[EXTRACTED RECORDS Boundary: Start]

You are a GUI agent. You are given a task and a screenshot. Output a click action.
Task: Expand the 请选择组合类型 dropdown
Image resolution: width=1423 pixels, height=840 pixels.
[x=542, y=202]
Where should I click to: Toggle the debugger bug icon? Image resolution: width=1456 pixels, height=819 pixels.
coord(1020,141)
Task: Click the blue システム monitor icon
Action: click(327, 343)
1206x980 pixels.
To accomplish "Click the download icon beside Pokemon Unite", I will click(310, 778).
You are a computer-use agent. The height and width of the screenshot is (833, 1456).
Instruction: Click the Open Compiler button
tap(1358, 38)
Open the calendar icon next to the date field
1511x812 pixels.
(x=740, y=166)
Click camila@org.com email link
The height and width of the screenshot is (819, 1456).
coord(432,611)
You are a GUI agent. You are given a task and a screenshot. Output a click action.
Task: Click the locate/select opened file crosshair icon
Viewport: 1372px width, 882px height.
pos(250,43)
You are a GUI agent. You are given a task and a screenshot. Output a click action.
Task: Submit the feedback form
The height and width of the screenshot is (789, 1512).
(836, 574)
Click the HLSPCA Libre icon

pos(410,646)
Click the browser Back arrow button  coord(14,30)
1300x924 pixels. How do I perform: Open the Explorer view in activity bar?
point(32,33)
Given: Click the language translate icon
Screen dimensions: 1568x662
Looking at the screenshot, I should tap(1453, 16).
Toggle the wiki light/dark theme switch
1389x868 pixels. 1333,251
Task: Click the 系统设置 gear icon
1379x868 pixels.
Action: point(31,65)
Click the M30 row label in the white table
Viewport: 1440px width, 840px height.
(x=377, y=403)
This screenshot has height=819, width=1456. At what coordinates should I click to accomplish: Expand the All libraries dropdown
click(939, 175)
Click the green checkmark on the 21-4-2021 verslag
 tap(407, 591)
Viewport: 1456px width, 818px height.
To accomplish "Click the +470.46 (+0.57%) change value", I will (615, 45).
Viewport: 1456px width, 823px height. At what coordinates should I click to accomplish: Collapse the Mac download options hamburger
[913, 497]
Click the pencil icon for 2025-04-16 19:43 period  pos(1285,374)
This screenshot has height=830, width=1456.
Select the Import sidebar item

[EXTRACTED RECORDS Boundary: End]

#### WORK REQUEST:
Identify the lines above with the word "will". Copy them.

#### RESULT FOR THIS TASK:
To accomplish "Click the download icon beside Pokemon Unite", I will click(310, 778).
To accomplish "Click the +470.46 (+0.57%) change value", I will (615, 45).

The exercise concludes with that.